The footage shows the son of Pooh author AA Milne, Christopher Robin Milne, taking part in a pageant in 1929 along with his friends Pooh, Piglet, Eyeore, Tigger and Kanga.

Until now no one realised that Christopher's performance had been captured by a film enthusiast.

The film, to be screened on the BBC's Southern Eye, is part of a documentary to celebrate Pooh's 75th birthday.

Surprising discovery

In the short section of film Christopher Robin leads a parade in Ashdown Forest, East Sussex, and is followed by the other characters, played by local school children.

The film was discovered by producer Helen Kent, from Winchester, Hampshire.

EH Shepard's drawing of Christopher Robin and Pooh playing Poohsticks
Christopher Robin and Pooh play Poohsticks

"I wanted the programme to show what Ashdown Forest looked like in the 1920s, when Christopher Robin spent his holidays there, and I found out there was a film called Ashdown Forest 1929.
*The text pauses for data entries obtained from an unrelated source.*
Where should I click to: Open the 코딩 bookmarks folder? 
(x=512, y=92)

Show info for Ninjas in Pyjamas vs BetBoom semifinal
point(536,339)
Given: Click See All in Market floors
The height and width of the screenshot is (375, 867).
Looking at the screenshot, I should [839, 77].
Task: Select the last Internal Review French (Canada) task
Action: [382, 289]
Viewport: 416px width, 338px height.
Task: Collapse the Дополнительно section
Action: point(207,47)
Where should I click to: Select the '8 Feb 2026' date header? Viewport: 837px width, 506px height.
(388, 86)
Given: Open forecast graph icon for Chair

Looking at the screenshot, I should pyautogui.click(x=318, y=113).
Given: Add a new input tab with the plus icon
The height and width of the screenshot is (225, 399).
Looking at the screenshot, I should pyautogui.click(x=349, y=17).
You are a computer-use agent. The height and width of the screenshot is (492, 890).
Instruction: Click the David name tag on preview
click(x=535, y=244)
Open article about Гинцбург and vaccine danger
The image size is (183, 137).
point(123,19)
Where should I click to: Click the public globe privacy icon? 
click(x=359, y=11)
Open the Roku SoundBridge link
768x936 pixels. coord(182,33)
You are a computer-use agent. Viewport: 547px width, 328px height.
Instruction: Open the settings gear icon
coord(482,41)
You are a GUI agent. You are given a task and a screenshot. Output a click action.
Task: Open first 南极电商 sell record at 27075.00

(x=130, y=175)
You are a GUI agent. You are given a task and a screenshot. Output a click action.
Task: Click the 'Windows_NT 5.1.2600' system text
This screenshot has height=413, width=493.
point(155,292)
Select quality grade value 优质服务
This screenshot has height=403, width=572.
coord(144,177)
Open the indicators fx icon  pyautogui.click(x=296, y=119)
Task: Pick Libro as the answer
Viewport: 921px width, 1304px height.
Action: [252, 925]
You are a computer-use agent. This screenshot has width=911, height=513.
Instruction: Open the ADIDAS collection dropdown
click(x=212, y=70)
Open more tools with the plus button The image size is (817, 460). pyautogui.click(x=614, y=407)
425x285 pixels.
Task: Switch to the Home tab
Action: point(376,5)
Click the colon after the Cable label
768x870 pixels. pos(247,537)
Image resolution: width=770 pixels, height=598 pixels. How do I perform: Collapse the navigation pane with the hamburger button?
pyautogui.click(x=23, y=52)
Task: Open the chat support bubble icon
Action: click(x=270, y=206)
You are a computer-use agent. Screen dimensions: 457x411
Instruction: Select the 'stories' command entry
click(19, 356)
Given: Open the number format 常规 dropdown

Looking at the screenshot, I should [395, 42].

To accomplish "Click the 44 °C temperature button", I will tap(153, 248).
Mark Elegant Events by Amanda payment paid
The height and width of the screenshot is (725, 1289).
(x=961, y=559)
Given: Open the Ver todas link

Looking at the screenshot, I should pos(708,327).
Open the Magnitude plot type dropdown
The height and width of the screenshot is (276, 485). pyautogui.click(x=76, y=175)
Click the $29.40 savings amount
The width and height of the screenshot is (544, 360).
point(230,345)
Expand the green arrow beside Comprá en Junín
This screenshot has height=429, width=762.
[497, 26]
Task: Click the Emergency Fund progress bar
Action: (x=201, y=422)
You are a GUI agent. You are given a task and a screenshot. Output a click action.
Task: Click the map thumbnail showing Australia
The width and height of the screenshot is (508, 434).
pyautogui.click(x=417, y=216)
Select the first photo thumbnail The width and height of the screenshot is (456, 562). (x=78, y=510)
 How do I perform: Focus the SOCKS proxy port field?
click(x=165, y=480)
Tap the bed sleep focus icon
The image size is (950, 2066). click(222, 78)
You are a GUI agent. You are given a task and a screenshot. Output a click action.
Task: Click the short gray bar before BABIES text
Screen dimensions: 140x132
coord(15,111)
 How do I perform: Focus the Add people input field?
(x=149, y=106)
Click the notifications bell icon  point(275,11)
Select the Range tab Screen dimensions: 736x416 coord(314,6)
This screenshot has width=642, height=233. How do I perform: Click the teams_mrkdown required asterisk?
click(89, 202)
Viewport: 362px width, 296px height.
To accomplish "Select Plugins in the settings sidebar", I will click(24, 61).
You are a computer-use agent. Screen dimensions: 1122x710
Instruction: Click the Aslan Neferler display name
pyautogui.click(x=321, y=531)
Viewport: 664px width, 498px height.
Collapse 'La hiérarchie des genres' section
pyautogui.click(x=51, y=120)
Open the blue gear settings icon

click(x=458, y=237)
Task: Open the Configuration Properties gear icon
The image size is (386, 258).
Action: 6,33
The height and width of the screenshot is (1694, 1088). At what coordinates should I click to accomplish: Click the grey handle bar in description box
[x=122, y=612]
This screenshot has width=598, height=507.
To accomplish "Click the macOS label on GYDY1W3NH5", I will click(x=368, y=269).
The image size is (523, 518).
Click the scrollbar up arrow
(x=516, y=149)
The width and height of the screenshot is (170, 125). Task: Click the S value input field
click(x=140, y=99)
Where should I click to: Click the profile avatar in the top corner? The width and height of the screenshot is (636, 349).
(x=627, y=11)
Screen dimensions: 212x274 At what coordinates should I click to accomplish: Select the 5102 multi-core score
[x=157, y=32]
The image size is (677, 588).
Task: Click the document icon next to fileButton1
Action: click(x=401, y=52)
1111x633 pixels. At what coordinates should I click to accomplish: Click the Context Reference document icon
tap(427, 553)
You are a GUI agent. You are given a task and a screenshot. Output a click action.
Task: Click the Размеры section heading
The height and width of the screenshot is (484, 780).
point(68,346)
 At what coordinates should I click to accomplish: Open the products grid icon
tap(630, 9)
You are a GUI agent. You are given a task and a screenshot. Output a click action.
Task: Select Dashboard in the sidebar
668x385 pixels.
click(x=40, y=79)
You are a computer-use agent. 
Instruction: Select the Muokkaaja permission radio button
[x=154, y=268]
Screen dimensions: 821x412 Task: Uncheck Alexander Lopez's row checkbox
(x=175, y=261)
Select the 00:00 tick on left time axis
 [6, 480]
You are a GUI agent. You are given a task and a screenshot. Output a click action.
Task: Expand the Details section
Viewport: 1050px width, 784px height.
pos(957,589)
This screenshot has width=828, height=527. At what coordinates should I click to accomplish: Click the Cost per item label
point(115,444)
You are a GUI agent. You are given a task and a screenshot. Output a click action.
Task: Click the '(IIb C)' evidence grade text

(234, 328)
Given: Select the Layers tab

"But the South East Film and Video Archive, which owns the film, said it just showed an historical pageant rather than scenes of forest life, so I forgot about it."

Then she read Christopher Robin's autobiography in which he describes taking part in a pageant in the Ashdown Forest when he was nine, in 1929.

"I immediately rang the archive back and asked them to look at the film again and see if any of it matched Christopher's description of himself as a child being followed by school children dressed as Pooh, Piglet, Eyeore, Tigger and Kanga.

"Amazingly there were a few seconds which matched exactly.

"I couldn't believe I had discovered actual footage of the real Christopher Robin Milne."

'Impossible' find

In his book Christopher wrote: "The pageant went its memorable way, and I see it now like an ancient cine film, much faded and blurred and with many breaks, but with here and there a sequence as vivid as the day it was shot.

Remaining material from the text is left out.